───── SUPPLIED MATERIAL

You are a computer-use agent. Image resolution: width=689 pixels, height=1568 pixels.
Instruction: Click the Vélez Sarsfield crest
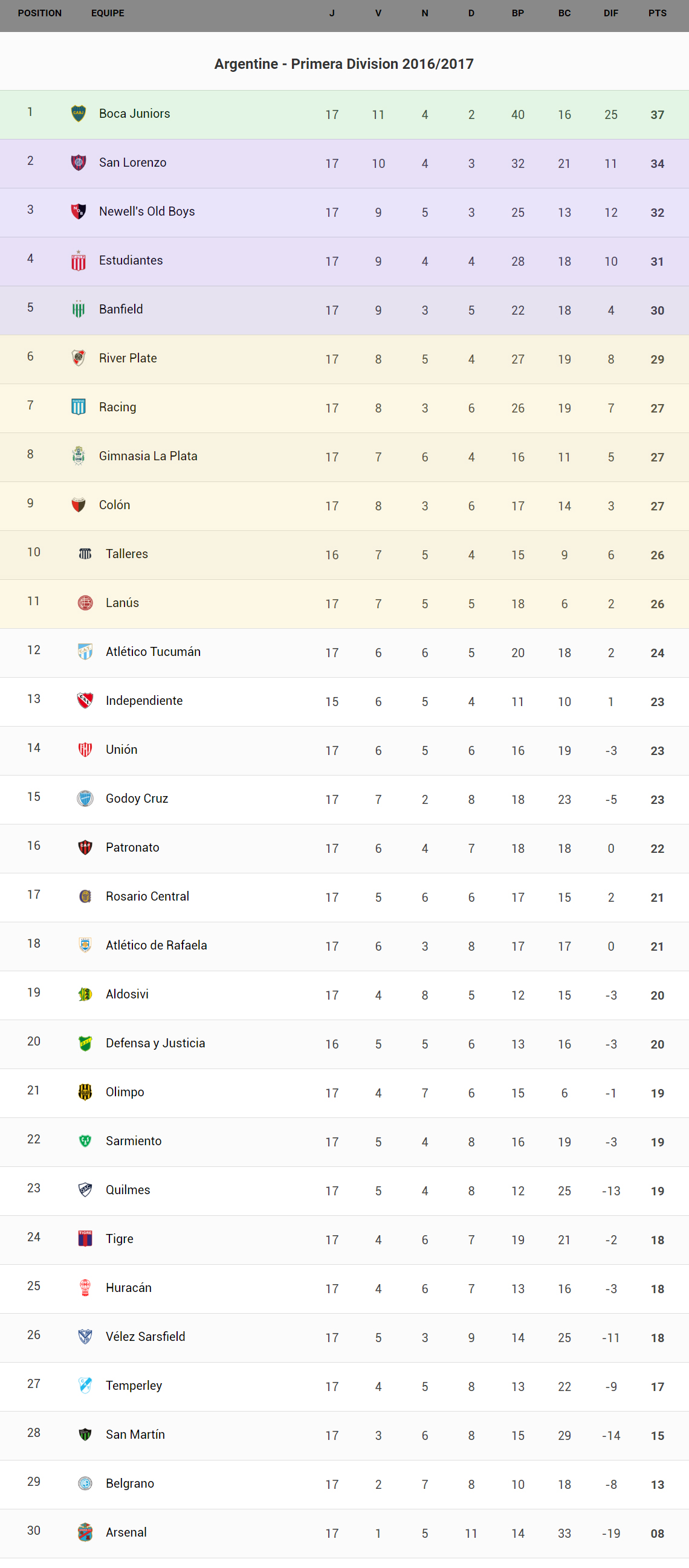click(x=85, y=1336)
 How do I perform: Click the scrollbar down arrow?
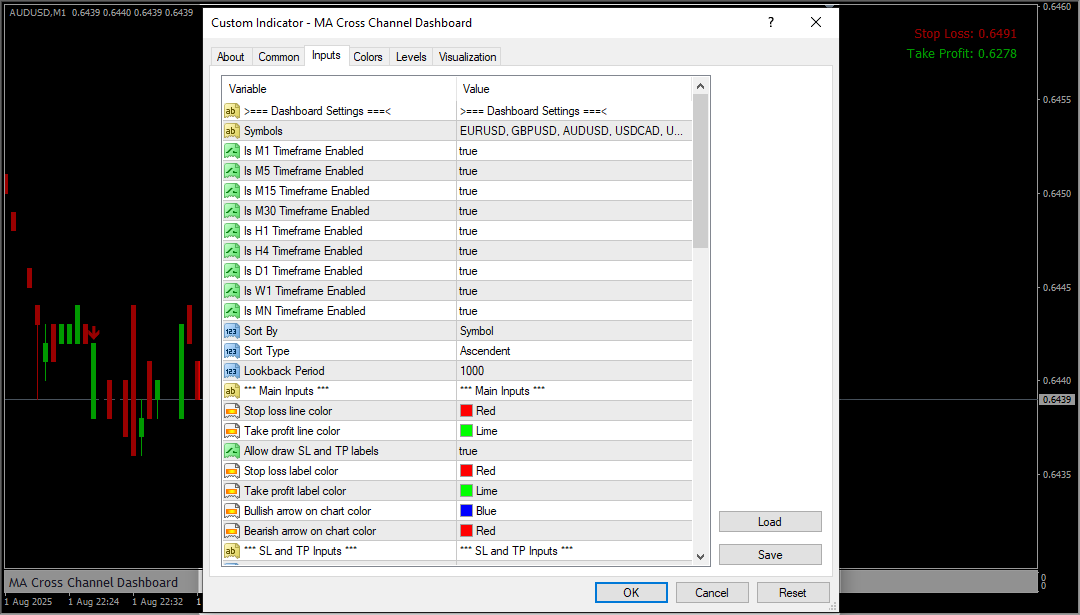click(x=700, y=556)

──────────

# WORK TASK
From the line containing "Instruction: Click the Vélez Sarsfield crest" to the final line of the entries, both included, transcribe every line exactly, omit the pictures, and add nothing more.

# RESPONSE TO THIS TASK
Instruction: Click the Vélez Sarsfield crest
click(x=85, y=1336)
 How do I perform: Click the scrollbar down arrow?
click(x=700, y=556)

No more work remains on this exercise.